## WORK INSTRUCTIONS
Pull every line holding the word "Locate" from the data below and copy it.

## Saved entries
------

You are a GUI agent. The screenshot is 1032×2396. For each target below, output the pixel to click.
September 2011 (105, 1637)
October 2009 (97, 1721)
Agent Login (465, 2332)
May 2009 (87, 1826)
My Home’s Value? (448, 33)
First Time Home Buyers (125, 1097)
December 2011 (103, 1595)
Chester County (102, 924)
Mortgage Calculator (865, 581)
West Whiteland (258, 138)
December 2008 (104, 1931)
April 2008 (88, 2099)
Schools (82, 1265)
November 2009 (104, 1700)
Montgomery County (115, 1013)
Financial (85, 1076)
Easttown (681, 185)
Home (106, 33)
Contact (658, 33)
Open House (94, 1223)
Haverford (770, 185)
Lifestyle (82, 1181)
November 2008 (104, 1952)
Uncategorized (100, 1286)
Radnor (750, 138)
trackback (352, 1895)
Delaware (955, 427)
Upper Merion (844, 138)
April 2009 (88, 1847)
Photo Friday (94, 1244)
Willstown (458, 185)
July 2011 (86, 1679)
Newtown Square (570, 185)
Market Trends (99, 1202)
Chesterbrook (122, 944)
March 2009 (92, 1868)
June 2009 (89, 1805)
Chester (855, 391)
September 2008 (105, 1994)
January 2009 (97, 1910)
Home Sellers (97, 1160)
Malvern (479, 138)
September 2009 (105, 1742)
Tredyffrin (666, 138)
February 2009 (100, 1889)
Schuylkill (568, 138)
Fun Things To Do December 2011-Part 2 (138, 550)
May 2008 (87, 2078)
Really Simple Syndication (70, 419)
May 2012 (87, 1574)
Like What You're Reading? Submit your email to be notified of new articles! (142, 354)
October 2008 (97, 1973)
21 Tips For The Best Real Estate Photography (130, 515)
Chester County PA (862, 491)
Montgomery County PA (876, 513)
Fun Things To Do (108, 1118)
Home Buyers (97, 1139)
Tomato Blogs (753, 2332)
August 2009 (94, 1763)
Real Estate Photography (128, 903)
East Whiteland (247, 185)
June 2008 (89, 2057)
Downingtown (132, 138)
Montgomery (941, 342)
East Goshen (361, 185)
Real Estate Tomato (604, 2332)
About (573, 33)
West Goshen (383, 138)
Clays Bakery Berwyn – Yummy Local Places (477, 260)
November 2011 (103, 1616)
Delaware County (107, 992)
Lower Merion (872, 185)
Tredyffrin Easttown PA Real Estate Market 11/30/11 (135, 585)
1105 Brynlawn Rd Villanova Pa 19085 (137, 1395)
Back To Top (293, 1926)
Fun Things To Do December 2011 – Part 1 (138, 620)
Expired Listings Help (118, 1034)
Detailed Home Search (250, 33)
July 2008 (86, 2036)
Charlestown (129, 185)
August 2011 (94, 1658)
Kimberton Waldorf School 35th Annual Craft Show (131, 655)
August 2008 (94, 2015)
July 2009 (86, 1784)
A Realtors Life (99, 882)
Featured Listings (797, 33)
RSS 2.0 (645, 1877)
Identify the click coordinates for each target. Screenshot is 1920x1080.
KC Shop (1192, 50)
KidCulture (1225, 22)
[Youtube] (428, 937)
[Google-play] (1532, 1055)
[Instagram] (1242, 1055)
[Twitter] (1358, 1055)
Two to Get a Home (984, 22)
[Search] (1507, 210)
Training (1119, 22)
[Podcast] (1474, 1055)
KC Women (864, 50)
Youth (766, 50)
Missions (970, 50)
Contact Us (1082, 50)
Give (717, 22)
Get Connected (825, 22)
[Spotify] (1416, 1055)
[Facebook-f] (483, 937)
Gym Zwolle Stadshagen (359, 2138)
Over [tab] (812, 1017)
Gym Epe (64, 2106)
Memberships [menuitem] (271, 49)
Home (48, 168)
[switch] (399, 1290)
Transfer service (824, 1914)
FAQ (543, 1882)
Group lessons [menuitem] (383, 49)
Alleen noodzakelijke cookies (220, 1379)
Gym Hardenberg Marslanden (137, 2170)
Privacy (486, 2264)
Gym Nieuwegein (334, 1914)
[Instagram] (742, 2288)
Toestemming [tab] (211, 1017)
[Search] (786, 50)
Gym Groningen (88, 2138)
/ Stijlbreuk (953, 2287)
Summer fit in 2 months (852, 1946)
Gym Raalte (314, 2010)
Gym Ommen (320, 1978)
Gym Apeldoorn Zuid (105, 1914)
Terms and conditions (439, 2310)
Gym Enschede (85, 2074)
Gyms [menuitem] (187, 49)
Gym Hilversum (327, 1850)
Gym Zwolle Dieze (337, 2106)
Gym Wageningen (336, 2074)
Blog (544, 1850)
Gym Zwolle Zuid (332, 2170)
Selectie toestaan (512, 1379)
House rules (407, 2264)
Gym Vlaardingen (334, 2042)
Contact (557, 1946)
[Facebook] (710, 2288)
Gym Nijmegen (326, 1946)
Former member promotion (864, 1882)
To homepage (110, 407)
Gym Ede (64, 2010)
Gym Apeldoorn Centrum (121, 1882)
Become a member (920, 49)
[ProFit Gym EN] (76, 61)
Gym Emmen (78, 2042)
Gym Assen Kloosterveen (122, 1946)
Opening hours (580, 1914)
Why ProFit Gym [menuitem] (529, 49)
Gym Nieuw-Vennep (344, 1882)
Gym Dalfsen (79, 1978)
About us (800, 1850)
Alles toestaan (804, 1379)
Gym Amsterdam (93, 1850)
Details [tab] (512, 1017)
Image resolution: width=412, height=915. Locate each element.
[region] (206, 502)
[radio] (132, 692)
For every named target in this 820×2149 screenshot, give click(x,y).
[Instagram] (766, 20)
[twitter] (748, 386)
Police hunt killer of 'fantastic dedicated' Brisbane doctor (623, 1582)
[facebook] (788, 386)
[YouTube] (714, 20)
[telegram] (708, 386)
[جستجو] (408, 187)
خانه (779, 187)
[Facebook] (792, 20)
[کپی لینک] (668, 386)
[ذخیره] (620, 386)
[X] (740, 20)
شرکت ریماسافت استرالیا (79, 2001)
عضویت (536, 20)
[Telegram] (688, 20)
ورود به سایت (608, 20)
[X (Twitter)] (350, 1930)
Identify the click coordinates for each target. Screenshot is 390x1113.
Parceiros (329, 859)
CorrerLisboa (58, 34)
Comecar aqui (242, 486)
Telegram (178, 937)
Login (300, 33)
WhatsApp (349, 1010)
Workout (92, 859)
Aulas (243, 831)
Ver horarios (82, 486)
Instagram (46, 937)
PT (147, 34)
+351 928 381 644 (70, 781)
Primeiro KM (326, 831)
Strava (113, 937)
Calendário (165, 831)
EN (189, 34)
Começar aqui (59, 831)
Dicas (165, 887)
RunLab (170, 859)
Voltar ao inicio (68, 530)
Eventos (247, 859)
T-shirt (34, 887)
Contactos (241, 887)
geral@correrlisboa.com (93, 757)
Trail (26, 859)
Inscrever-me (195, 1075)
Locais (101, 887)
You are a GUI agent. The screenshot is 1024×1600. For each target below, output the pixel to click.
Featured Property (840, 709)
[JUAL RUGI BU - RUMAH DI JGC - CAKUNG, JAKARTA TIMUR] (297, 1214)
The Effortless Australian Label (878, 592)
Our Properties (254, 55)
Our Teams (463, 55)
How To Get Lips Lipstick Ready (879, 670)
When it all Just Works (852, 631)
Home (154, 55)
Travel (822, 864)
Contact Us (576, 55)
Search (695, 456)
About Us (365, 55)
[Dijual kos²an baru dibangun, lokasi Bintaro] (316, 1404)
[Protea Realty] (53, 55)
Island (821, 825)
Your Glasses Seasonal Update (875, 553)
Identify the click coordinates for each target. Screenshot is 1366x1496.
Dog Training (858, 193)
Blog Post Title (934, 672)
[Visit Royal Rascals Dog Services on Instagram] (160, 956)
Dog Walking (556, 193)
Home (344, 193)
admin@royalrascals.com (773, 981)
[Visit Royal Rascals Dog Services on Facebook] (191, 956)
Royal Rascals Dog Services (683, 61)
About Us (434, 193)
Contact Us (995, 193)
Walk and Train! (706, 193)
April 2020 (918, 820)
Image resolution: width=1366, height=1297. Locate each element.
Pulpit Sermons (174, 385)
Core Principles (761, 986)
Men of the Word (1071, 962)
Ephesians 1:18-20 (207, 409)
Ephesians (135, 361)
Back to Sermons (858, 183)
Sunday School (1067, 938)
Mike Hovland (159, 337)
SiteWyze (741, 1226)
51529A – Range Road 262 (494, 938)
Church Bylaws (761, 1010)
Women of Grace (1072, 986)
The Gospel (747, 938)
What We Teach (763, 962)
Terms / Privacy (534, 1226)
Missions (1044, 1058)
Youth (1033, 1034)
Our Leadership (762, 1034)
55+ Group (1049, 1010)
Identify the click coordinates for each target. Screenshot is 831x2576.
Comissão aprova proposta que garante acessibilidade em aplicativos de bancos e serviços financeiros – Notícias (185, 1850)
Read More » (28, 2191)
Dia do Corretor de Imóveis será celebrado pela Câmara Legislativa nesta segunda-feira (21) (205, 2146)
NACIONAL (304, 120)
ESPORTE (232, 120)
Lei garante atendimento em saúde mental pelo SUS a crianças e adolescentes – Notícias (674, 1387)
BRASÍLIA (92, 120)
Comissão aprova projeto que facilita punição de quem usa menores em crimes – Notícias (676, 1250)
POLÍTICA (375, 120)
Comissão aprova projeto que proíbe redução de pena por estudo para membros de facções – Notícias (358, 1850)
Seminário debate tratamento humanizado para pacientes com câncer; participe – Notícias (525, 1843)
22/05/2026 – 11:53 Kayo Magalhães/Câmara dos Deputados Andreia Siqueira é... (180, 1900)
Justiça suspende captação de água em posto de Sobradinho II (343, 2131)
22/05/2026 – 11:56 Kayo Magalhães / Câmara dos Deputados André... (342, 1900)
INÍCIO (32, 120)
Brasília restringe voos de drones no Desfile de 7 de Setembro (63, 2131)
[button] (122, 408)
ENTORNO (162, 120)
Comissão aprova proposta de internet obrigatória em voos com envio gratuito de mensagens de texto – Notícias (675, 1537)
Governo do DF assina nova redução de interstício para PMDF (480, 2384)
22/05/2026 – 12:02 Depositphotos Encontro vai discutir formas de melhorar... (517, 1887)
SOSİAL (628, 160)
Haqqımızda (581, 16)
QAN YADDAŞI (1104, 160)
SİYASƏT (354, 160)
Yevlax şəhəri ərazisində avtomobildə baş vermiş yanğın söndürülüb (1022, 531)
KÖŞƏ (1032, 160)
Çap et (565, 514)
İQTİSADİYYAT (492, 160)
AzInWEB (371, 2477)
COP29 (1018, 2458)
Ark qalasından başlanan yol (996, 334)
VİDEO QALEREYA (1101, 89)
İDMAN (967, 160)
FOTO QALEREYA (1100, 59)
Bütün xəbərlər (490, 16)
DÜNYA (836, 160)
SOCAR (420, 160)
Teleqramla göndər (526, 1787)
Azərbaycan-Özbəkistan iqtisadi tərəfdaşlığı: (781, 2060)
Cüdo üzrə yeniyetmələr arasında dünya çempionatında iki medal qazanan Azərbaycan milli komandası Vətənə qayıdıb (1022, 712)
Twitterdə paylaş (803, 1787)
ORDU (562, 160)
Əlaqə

------

## ANSWER AREA
Image resolution: width=412, height=915. Locate each element.
Image resolution: width=1366, height=1297. Locate each element.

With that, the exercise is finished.